◆ **Selected passage**:
>>>>>
Hence the constraints imposed by radio’s blindness are severe and were underlined by television, which with its growth in popularity during the 1950s was thought to be about to supersede radio altogether. I shall return shortly to the problems which the blindness of the medium can create, but want first to stress that blindness is also the source of some real advantages which radio possesses over other media.
The most famous of these is its appeal to the imagination. Because radio offers sound-only instead of sound and vision the listener is compelled to ‘supply’ the visual data for himself. The details are described, or they may suggest themselves through sound, but they are not ‘pictured’ for him; he must picture them for himself, and he may, indeed, use them as a basis for picturing further details which are not described. Moreover as we all know, the scope of the imagination is virtually limitless: we may picture not only lifelike objects but the fantastical, impossible scenes of an experimental play.
This appeal to the imagination gives radio an apparent advantage over film and television, but we must beware of exaggerating the differences between the visual and non-visual media: because film and television audiences can see, it is often assumed that they are not obliged to use their imagination. However, the imagination is more than a merely visual faculty. It can re-create abstract qualities and processes, as when the viewer imagines the inner thoughts or feelings of a character in a film merely by observing the expression on her face.
Nevertheless the imagination does seem to be mainly preoccupied with re-creating the physical, material world; yet even here its role is not always visual or pictorial. When watching a film of bacon and eggs cooking in a pan we imagine the smell they give off; when we read a description of a fun-fair we imagine among other things the noise of the crowds and the blare of the roundabout organ. How, then, does the imagination deal with the physical world?
<<<<<
◆ **Dataset**:
>>>>>
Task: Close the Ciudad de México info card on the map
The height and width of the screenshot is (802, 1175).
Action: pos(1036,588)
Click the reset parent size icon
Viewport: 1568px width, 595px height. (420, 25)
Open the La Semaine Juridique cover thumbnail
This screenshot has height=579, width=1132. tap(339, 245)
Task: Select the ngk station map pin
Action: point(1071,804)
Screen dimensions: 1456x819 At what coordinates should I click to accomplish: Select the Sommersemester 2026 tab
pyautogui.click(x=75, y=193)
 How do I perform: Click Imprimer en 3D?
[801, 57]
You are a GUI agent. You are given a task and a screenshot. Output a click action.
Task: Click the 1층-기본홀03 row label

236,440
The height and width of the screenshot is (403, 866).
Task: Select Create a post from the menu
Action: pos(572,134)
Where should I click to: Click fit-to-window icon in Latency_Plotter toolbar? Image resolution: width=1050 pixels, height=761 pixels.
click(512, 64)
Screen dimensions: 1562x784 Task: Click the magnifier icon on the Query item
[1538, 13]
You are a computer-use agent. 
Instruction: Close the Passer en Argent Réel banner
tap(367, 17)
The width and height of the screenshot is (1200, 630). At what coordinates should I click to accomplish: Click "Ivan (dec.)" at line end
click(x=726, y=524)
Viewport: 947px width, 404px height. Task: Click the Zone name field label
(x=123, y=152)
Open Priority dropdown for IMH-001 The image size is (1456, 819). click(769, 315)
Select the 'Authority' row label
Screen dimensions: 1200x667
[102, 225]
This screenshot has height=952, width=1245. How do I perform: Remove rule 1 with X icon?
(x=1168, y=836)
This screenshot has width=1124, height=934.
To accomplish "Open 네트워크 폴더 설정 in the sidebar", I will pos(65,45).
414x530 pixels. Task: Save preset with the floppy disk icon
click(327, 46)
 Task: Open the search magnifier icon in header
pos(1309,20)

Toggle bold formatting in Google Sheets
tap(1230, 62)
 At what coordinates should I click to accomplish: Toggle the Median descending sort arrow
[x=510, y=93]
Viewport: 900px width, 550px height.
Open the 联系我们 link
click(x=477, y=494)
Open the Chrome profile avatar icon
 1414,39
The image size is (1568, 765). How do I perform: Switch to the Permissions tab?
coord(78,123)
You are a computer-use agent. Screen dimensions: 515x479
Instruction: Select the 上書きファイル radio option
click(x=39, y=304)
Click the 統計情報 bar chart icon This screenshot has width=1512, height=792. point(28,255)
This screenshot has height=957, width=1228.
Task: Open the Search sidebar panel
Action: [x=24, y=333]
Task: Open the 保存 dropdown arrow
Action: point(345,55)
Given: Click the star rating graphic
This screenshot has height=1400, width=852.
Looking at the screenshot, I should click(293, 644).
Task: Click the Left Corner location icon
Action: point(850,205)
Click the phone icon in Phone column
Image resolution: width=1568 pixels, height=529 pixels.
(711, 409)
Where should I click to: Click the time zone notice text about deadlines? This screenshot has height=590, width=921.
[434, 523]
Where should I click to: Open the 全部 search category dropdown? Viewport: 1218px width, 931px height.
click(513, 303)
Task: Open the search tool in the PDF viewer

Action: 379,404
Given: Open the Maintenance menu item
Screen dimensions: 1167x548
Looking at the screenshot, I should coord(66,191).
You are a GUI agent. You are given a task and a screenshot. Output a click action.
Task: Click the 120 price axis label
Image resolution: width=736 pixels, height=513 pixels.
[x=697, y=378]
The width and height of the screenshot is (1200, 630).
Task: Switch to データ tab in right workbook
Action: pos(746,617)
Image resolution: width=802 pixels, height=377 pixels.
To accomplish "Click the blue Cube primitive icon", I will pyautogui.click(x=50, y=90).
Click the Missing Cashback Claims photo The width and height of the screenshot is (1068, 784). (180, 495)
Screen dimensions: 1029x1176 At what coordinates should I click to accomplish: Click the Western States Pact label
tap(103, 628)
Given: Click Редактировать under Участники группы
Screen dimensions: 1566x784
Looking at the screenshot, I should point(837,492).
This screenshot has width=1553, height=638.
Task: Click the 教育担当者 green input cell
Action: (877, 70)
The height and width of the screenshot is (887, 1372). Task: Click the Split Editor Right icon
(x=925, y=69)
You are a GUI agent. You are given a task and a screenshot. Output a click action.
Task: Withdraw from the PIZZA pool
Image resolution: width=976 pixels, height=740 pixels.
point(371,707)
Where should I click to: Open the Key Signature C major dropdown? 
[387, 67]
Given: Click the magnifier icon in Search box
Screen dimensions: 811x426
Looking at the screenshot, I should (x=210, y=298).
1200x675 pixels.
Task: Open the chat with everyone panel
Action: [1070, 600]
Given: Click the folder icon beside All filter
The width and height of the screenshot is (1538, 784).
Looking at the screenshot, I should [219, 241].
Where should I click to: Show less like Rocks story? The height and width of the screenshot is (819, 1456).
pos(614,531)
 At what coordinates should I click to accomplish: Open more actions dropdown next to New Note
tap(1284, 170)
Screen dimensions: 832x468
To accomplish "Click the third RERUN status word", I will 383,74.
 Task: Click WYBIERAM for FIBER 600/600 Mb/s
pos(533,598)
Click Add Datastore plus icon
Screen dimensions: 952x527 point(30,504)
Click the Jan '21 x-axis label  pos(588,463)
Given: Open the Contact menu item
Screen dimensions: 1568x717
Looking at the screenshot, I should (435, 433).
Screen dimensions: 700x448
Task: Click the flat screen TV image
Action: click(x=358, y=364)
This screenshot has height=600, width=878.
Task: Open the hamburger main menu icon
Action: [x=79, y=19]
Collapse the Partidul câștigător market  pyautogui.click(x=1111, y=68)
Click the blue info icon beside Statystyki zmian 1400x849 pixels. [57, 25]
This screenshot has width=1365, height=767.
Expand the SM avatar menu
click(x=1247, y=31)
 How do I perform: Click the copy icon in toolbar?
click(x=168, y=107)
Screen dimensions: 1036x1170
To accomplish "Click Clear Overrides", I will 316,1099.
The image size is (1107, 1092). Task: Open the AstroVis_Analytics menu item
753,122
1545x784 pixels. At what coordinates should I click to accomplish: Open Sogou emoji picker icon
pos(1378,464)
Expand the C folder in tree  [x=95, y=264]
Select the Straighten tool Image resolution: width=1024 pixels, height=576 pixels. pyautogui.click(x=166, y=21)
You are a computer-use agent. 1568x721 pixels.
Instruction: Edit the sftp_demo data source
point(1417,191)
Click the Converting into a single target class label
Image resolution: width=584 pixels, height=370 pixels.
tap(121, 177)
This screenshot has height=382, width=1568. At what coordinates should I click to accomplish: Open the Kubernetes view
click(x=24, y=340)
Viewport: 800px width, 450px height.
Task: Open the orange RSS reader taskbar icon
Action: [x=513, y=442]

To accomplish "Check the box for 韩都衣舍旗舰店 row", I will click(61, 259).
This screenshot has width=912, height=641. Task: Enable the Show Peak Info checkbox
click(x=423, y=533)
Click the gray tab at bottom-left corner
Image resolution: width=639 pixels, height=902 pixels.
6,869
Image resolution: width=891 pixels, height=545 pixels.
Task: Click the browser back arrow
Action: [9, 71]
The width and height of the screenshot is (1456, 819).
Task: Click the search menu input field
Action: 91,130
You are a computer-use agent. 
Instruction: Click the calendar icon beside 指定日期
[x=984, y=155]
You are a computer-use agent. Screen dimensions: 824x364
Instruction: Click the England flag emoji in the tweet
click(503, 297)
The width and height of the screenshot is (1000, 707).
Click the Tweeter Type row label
<<<<<
◆ **Task to complete**: Please continue the passage on radio and the listener's imagination from where it stops, in the same style.

◆ **Final result**:
Its workings are various and obscure, but we might make the preliminary suggestion that it is the faculty by which we re-create for ourselves any impressions that we would experience at first hand through one, some or all of our five senses. Since the greatest number of senses through which any of the mass media can communicate to us is two (sight and hearing), it follows that all the media, and not just radio, will invoke the imagination to compensate for their various deficiencies. Nevertheless it would seem that the primary and dominant function of the imagination is visual, as its derivation from ‘image’ suggests; for in replicating the functions of our senses it seems also to replicate the hierarchy into which they appear to arrange themselves, with sight at the top: in our ordinary deployment of our sensory faculties our primary means of understanding or interpreting the world seems to be visual. We may hear, smell or touch an object, but it is not until we have seen it that we feel we really ‘know’ it.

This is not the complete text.